• TEXT SEGMENT:
*** Block opens ***

November 11th, 2024

Kainai lights festival shines a message of survival and unity


By Lethbridge Herald on December 7, 2021.

Kainai Elders and members of the Kainai Children Services board of directors sit under a display of lights at Red Crow park in Standoff.  Herald photo by Alejandra Pulido-Guzman

Alejandra Pulido-Guzman – Lethbridge Herald

The Kainaiwa Children’s Services Corporation kicked off their Ka Mo Taan Festive Lights 2021 on Friday at Red Crow Park in Standoff. 

They had been planning this event for a few months, and were finally able to kick it off on Friday after some setbacks due to strong winds. 

“The importance of having that, is because of the social issues and some of the issues that have been happening on the reserve and we wanted something positive,” said Marcel Weasel Head, chair of Kainai Children Services.

In the evenings, Red Crow Park now has a series of festive light displays spread throughout the trees for people to stop and enjoy. This week, the Ka Mo Taan Festive Lights go from 4 – 8 p.m. on Dec. 7, and start at 5 p.m. Dec. 8 – 10, Dec. 13-17, and Dec. 20-24.

*** Block closes ***

Continue the news article about the Kainai festive lights festival, starting after its final sentence.

• SUPPLIED RECORDS:
*** Block opens ***

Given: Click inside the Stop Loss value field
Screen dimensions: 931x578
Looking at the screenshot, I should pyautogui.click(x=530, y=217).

*** Block closes ***
*** Block opens ***

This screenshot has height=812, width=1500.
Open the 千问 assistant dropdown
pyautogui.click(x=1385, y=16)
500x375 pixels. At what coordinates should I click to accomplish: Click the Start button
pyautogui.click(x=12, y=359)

*** Block closes ***
*** Block opens ***

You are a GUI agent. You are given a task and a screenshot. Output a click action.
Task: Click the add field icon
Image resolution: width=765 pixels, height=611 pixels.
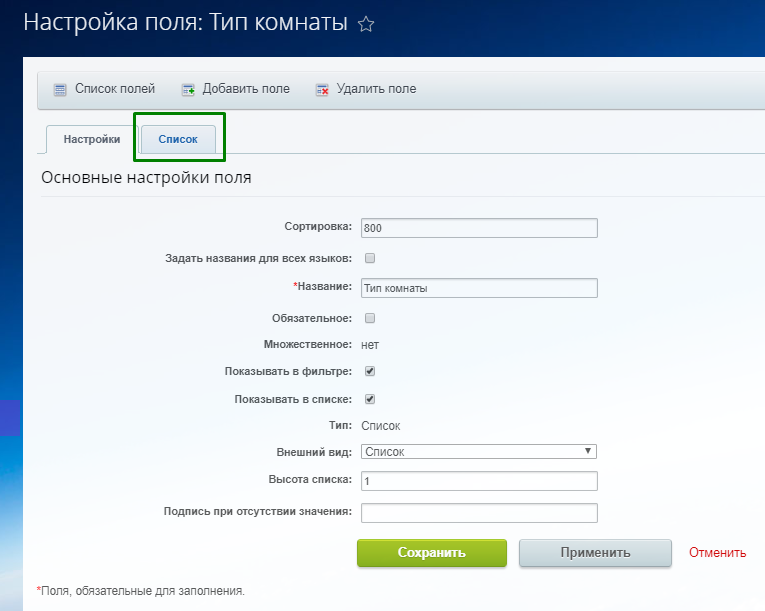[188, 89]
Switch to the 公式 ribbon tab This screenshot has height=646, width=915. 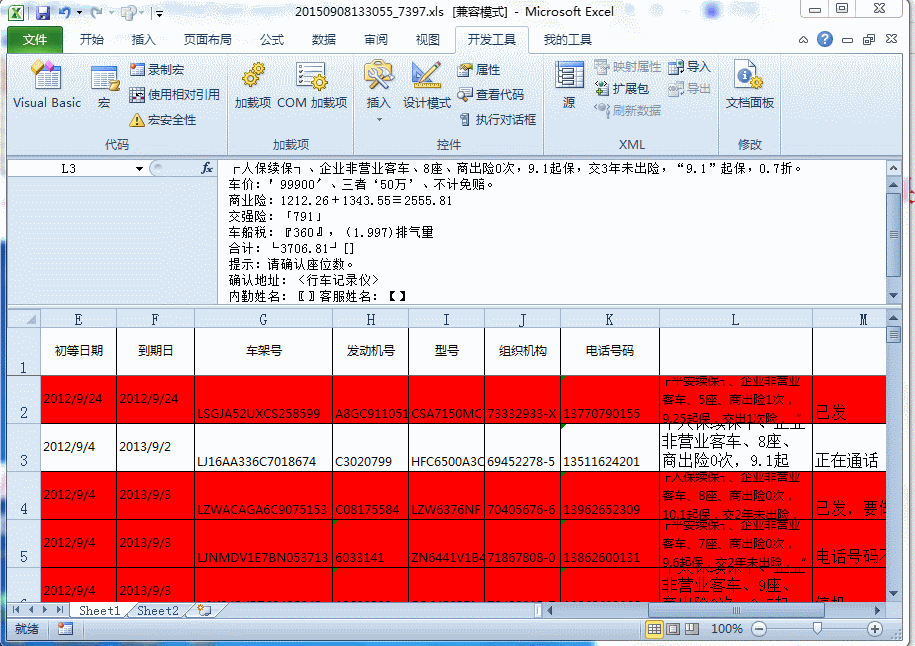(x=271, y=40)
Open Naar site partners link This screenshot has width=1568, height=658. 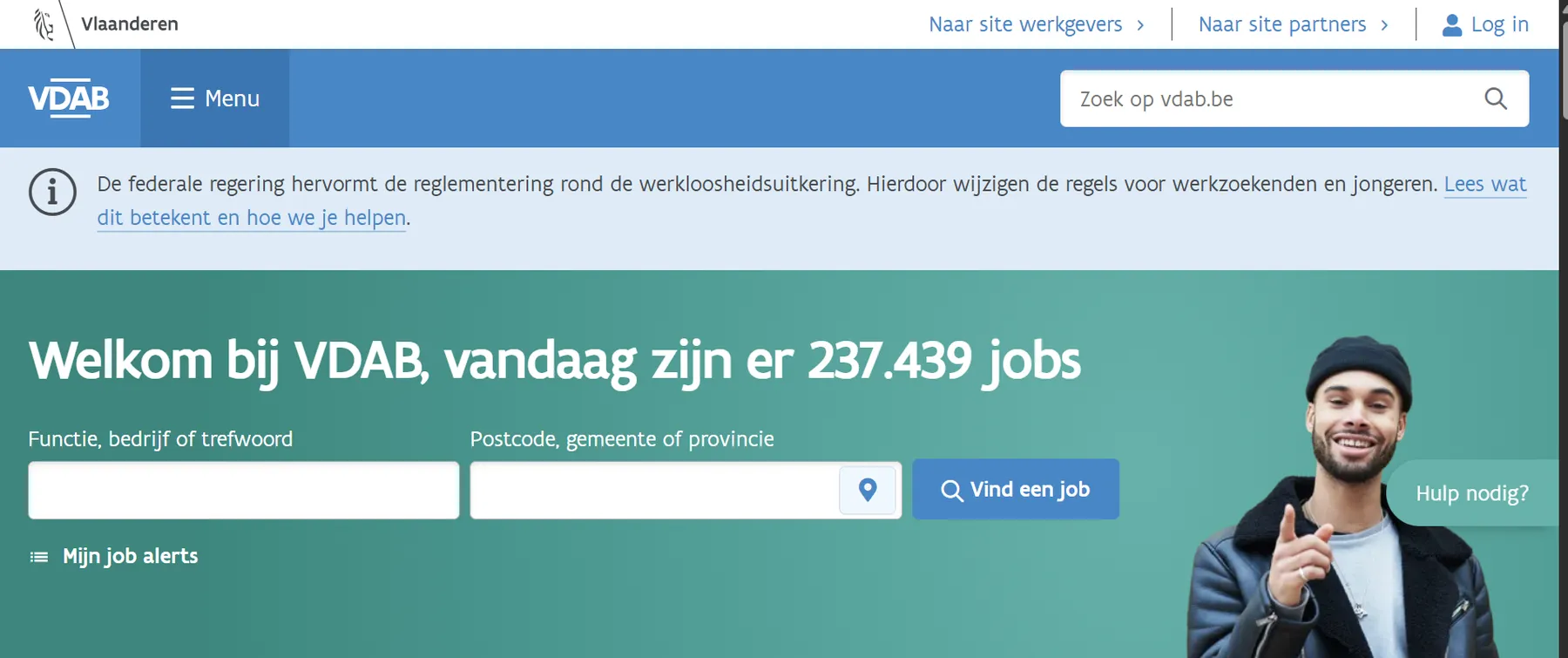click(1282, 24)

*** Block closes ***

• RESULT:
When deciding what to name the festival, they asked one of their elders what the best wording would be and Bruce Wolf Child suggested Ka Mo Taan, which means survival.

Wolf Child says this word came to him in a dream he had while in a coma in February 2021 while fighting COVID at the Chinook Regional Hospital where he stayed for a few weeks. 

Wolf Child said that in his dream he was walking on a trail and someone stopped him and asked him where he was going, to which he answered someone sent him over there and he was supposed to follow the trail.

“The old lady that stopped me said that I wasn’t going to where everyone else was going,” said Wolf Child.

Wolf Child added that he was told his people needed to start praying together, stop the division among them and that they need to start getting along. 

“She told me to go back home and tell my people to pray hard and to use the word Ka Mo Taan,” said Wolf Child.

Wolf Child added that by using this word as the name of the festival, he wants to encourage his people to pray hard, because as the old lady said in his dream, if they don’t pray hard it will be hard to get over it.  

And therefore, the board decided to go ahead and use the word Ka Mo Taan as part of their Christmas Light Festival name. 

“We lost a lot of our members to COVID as well as across the Nation, so Ka Mo Taan means survival and this is what we want to do,” said Weasel Head.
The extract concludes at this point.